Prevalence and Correlates of Mental Health Status Among Pre-Hospital Healthcare Staff
Sedigheh Abbaspour1, Reza Tajik2, Khaula Atif3, Hossein Eshghi4, Gholamheidar Teimori5, 6, *, Abbas Ghodrati-Torbati1, Anahita Zandi1
Identifiers and Pagination:Year: 2020
First Page: 17
Last Page: 23
Publisher ID: CPEMH-16-17
Article History:Received Date: 23/11/2019
Revision Received Date: 27/02/2020
Acceptance Date: 07/03/2020
Electronic publication date: 16/04/2020
Collection year: 2020
open-access license: This is an open access article distributed under the terms of the Creative Commons Attribution 4.0 International Public License (CC-BY 4.0), a copy of which is available at: https://creativecommons.org/licenses/by/4.0/legalcode. This license permits unrestricted use, distribution, and reproduction in any medium, provided the original author and source are credited.

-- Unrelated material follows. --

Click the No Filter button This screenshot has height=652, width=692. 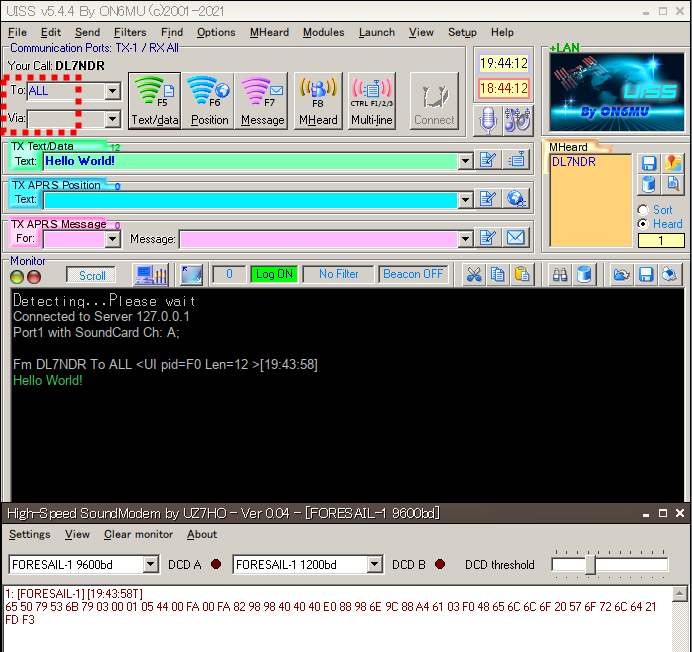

Mental stress amongst pre-hospital Emergency Medical Services (EMS) workers is an iceberg phenomenon; owing to unique occupational stressors faced by them. This study was aimed to examine the mental health status of pre-hospital EMS workers and its correlation with Post-Traumatic Stress Disorder (PTSD) and Work Environment Scale (WES).
This cross-sectional study incorporated 224 emergency EMS members from urban and road EMS bases in eastern Iran in 2018. General Health Questionnaire (GHQ-28), Post-Traumatic Stress Disorder Checklist-Civilian version (PTSD-C), and Work Environment Scale (WES) were used as research instruments. Data were analyzed via SPSS Statistics software (version 21); while p<0.05 was considered significant.
The mean age of participants was 31.91±6.9 years; 36(16.1%) had PTSD ≥50, which increased with age (p-0.01), number of offspring (p-0.022) and time working at the EMS (p-0.002). Mean WES scores were 73.41±12.27; with a significant impact of marital status (p-0.007), the number of offspring (p-0.023), qualification (p-0.019) and less time working at the EMS (p-0.008). Mental distress was recorded in 89(39.7%) individuals. Multivariate logistic regression revealed that members at higher risk of mental distress were; those with associate’s degree (adjusted OR 3.192; 95% CI, 1.456-6.998), individuals with 1 or 2 offspring (adjusted OR 2.03; 95% CI, 0.992-4.156; adjusted OR 3.380; 95% CI, 1.483-7.704, respectively), and those with PTSD equal or higher than 50 (adjusted OR 2.504; 95% CI, 1.063-5.903), with a reverse impact of WES (p>0.05).
PTSD adversely affected mental health and clinical performance of the subjects; while work-place environment augmented working spirit as well as psychological resilience. Strategies aiming at stress-dilution and improvements in a professional environment cannot be over-emphasized.